Africa’s Four Clubs at the 2025 FIFA Club World Cup: Who Qualified, How They Got There, and What It Means
For the first time in football history, a truly expanded Club World Cup will pit the best club sides from every confederation against one another on a single stage. Africa will send four representatives to the United States in June and July 2025 — and the stories behind each qualification tell you everything about the current state of continental club football.
The 2025 FIFA Club World Cup: Scale, Format, and Stakes
The 2025 FIFA Club World Cup is a radical departure from the compact seven-team tournament the world has known for two decades. FIFA expanded the competition to 32 clubs drawn from all six confederations, scheduling the event across multiple American cities between June and July 2025. The explicit ambition is to crown an undisputed world club champion — not a symbolic one — by forcing elite sides from Europe, South America, Africa, Asia, and beyond to compete in a full group-and-knockout structure. Prize money, global broadcast reach, and the sheer prestige of the expanded field make this the most consequential club tournament ever staged outside of domestic leagues.
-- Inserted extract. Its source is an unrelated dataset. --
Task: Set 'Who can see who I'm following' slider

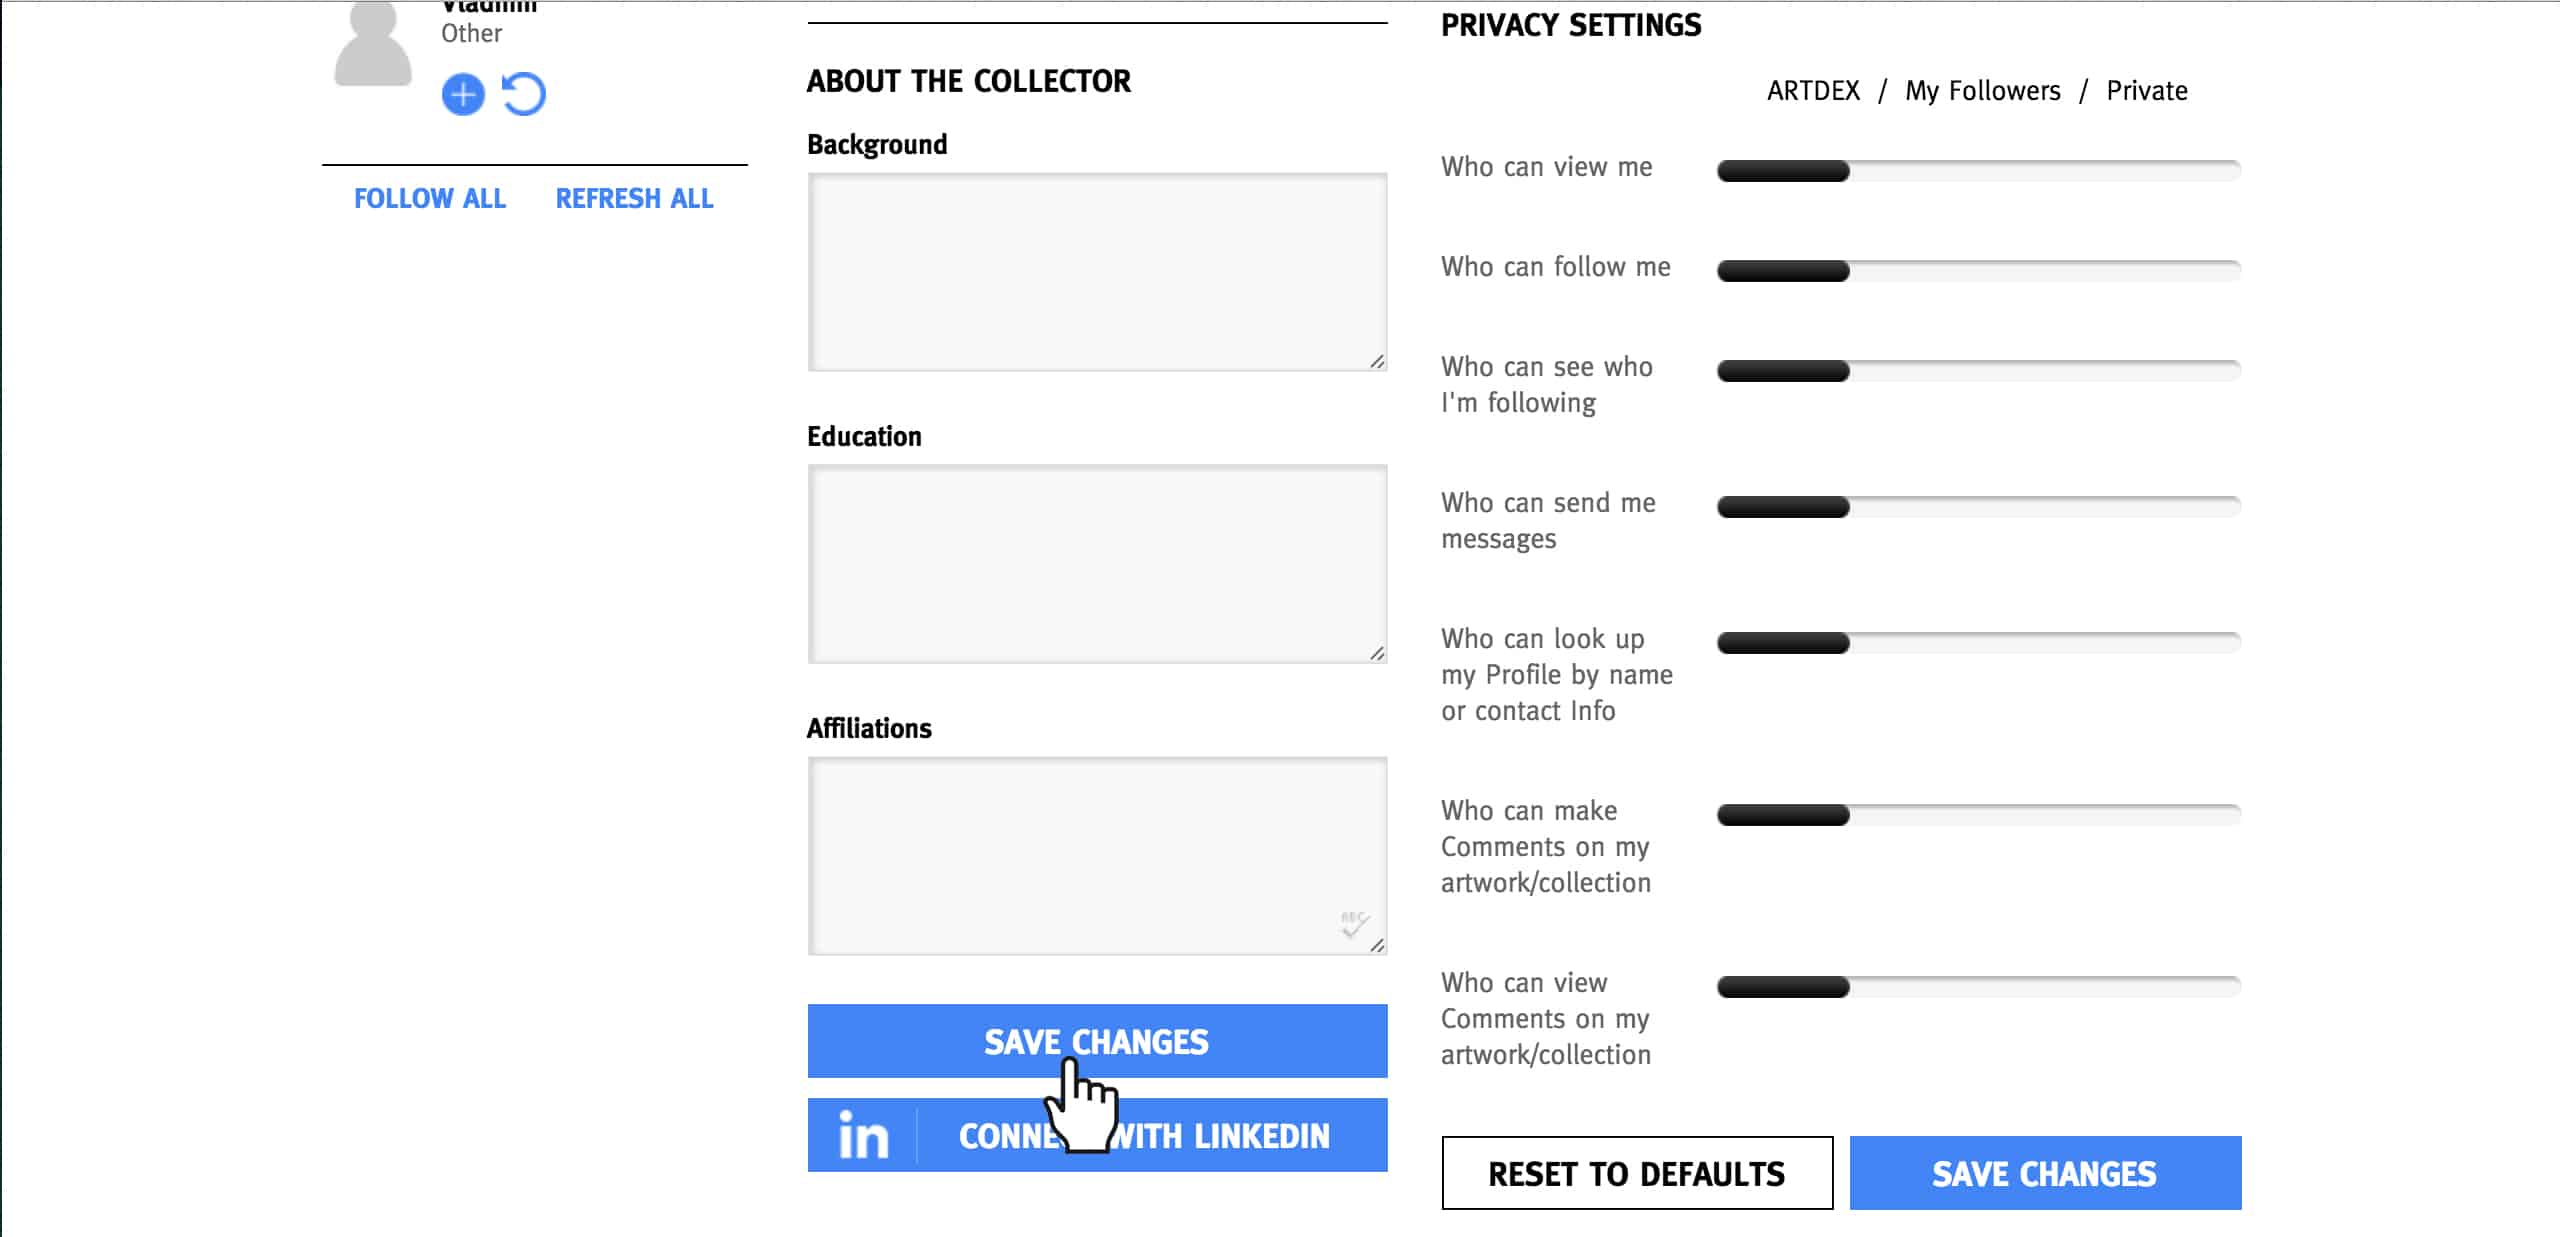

Africa’s Four Qualifiers: A Continent-Wide Snapshot
CAF was allocated four berths, and FIFA filled them through a combination of recent CAF Champions League titles and a UEFA-style coefficient ranking system that rewards sustained continental performance. The confirmed African quartet is Wydad Casablanca of Morocco, Al Ahly of Egypt, Mamelodi Sundowns of South Africa, and Espérance Sportive de Tunis of Tunisia. Together they represent four different countries and four distinct footballing cultures — North African dominance, Southern African ambition, and the enduring rivalry between Cairo and Tunis that has defined the Champions League for a generation.
Geographically, the group spans the continent from the Mediterranean coast to Johannesburg. Wydad qualified on the back of their 2021 CAF Champions League triumph. Al Ahly — the most decorated club in African football history, with a record twelve Champions League titles — secured their place through their own Champions League victories in the qualifying window. Sundowns and Espérance earned their spots through the ranking-based pathway, a mechanism that acknowledges consistent excellence over multiple seasons rather than a single championship.
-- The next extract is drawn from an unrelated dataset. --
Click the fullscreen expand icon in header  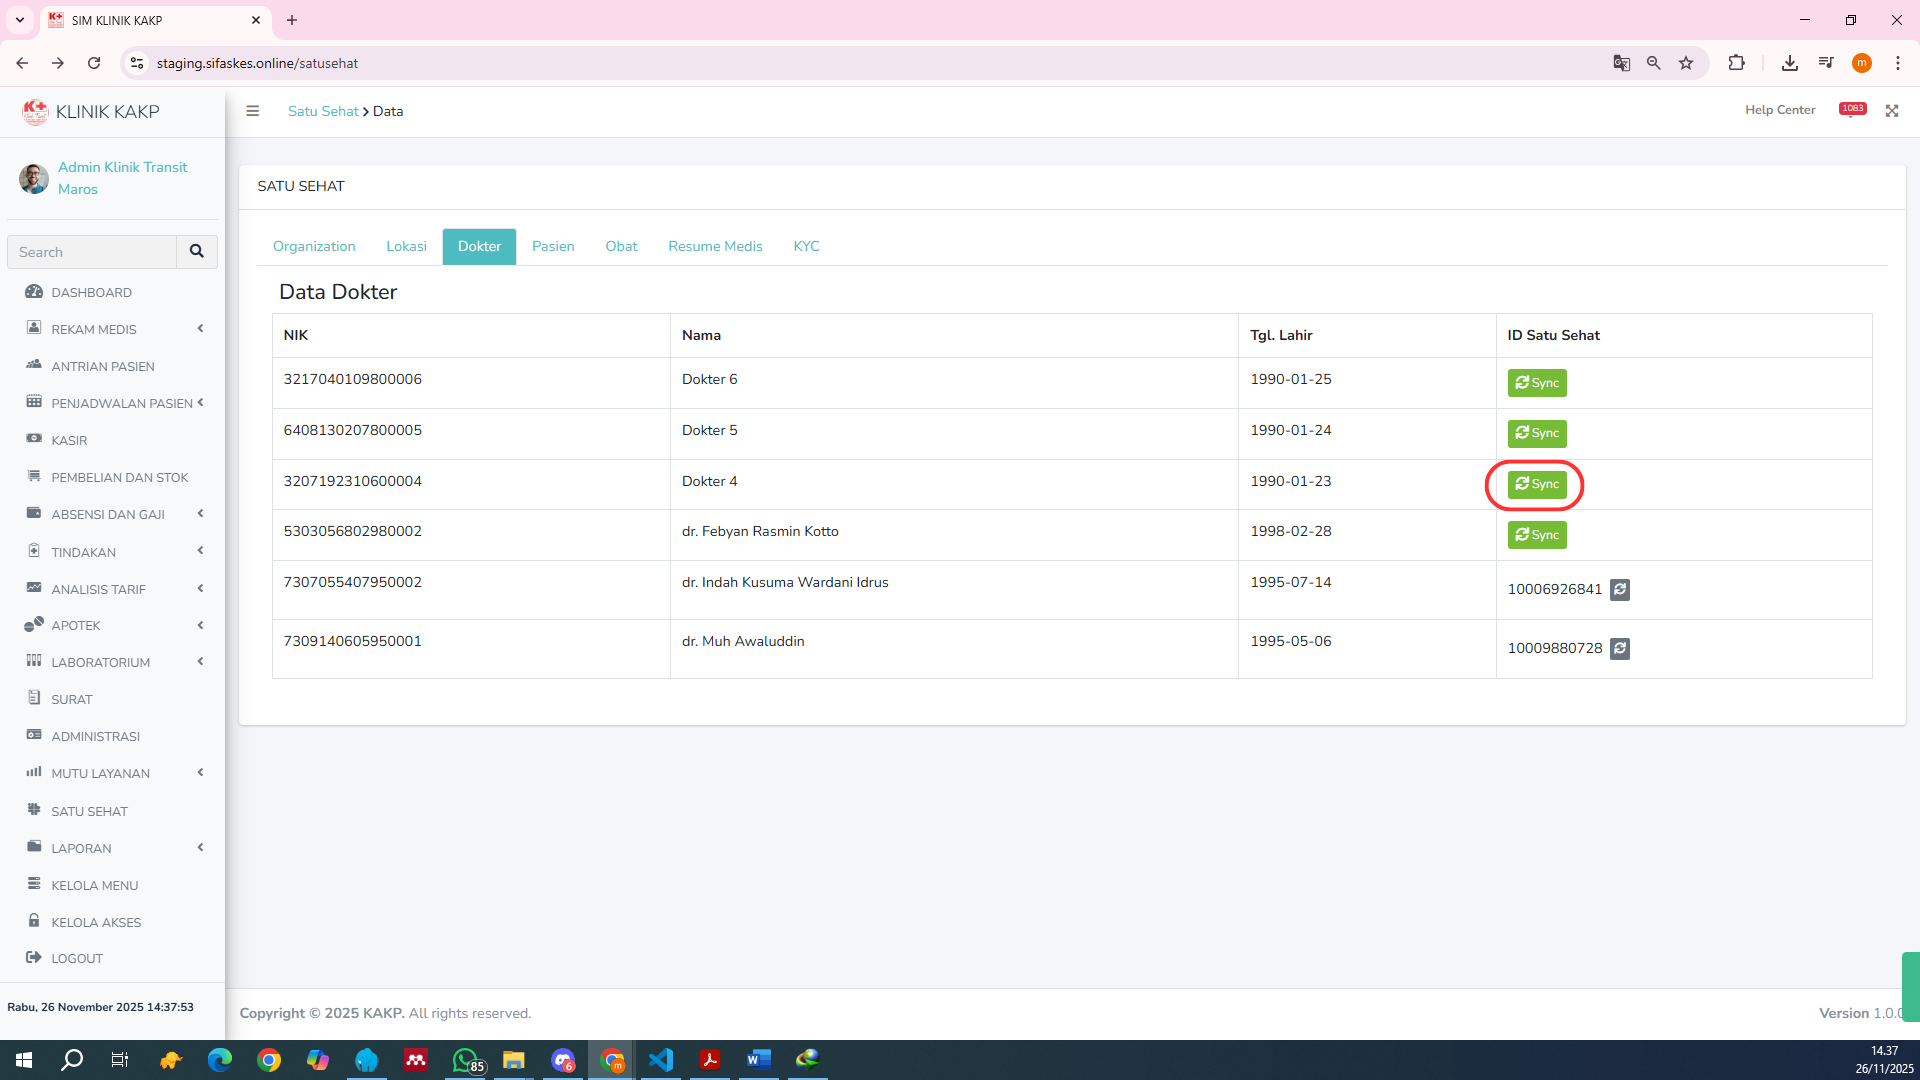pos(1891,111)
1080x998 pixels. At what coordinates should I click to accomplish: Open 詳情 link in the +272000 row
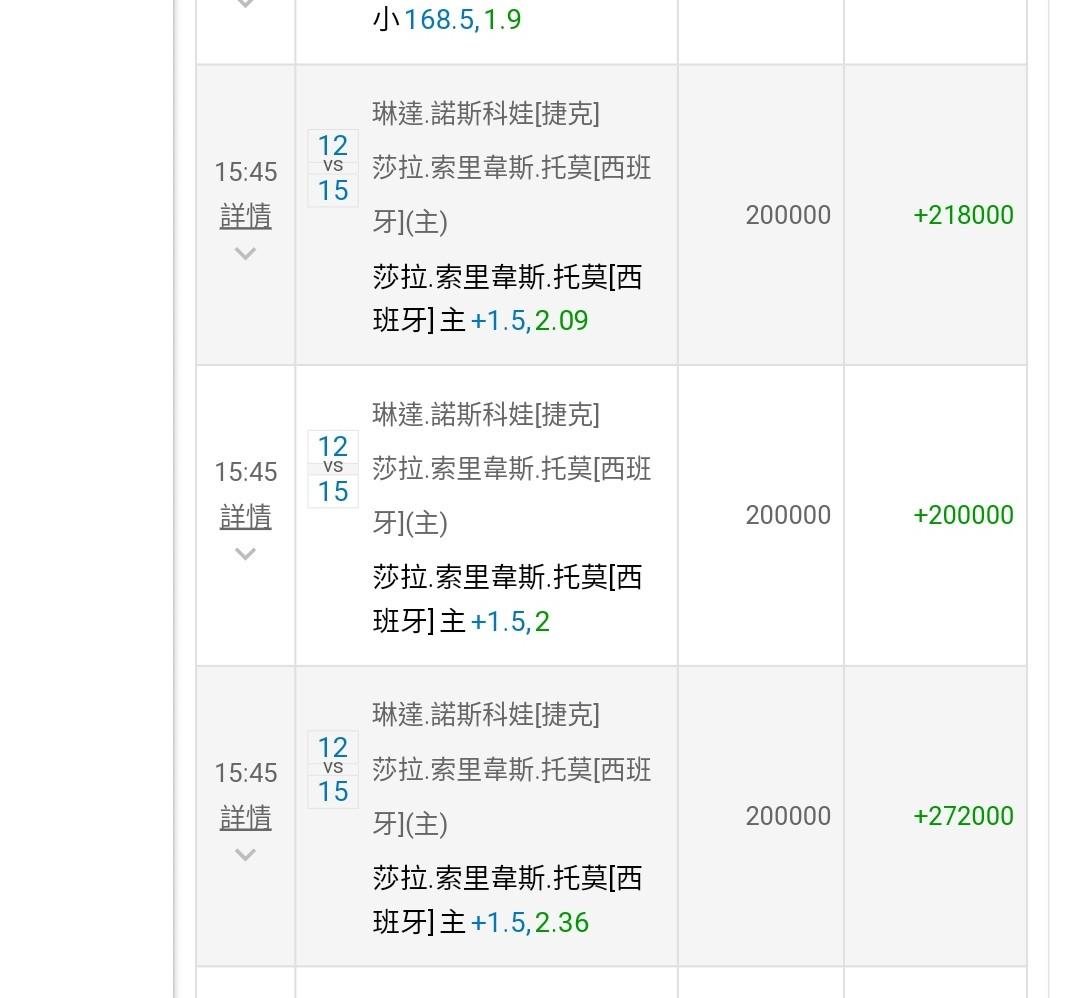[245, 817]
How Espérance and Sundowns Clinched Their Places
The final two African spots were confirmed during the 2023–24 TotalEnergies CAF Champions League semi-finals. Espérance defeated Mamelodi Sundowns 2–0 on aggregate to advance to the final, but crucially, both clubs had already done enough in the ranking calculation to guarantee Club World Cup qualification regardless of that result. Espérance’s place was locked in by their semi-final appearance and their historical ranking; Sundowns qualified despite elimination because their four-year performance record across CAF competition placed them among the continent’s elite by FIFA’s metric.
The CAF Champions League final — scheduled for May 18 and May 25, 2024 — pitted Espérance directly against Al Ahly. That match carried its own separate significance: the winner would enter the Club World Cup wearing the title of African champion, while the loser would still attend, just without that distinction. For Espérance, a club founded in Tunis in 1919 and one of the most storied sides in North African football, reaching the Club World Cup as potential continental champions represented a landmark moment. For Sundowns, the qualification underlined a decade of investment and development that has transformed the Pretoria club into a genuine continental power.
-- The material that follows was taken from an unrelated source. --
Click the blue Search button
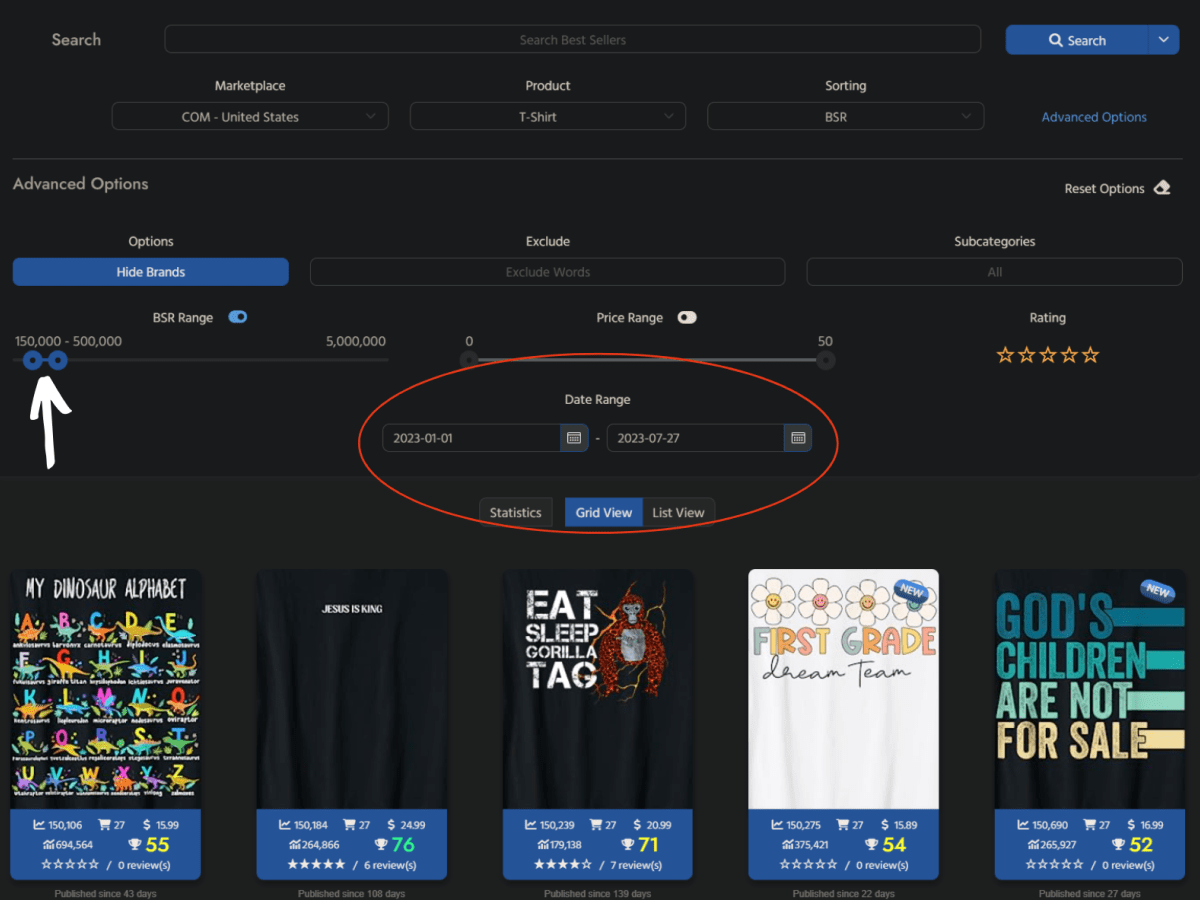1200x900 pixels. pos(1076,40)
The Global Field: What Africa’s Clubs Are Walking Into
The 32-team field is formidable. UEFA alone secured twelve berths, filled by clubs including Real Madrid, Manchester City, Bayern Munich, Chelsea, Paris Saint-Germain, Inter Milan, Juventus, Atlético Madrid, Borussia Dortmund, Porto, Benfica, and FC Salzburg. CONMEBOL sent Palmeiras, Flamengo, and Fluminense from Brazil, among others. CONCACAF’s representatives include Monterrey, Club León, and Seattle Sounders. From Asia, Al Hilal of Saudi Arabia, Urawa Red Diamonds of Japan, and Ulsan HD FC of South Korea will compete. Auckland City carries Oceania’s sole flag.
African clubs have historically struggled to progress beyond the group stage of the old Club World Cup format, often meeting European or South American giants in the semi-finals with limited preparation time and resource gaps. The expanded format, however, offers more matches, more exposure, and a genuine opportunity to demonstrate that the continent’s best sides can compete at the highest level over a sustained tournament rather than a single knockout tie.
What This Moment Means for African Club Football
Four African clubs on the same stage as Real Madrid and Bayern Munich is not a footnote — it is a statement about where CAF football stands in 2025. The qualification of Sundowns in particular, through a performance-based ranking rather than a single title, signals that the continent is producing clubs capable of sustained excellence, not just occasional brilliance. Whether Wydad, Al Ahly, Espérance, or Sundowns can advance deep into the knockout rounds will be one of the tournament’s most compelling subplots — and a genuine measure of African football’s global standing.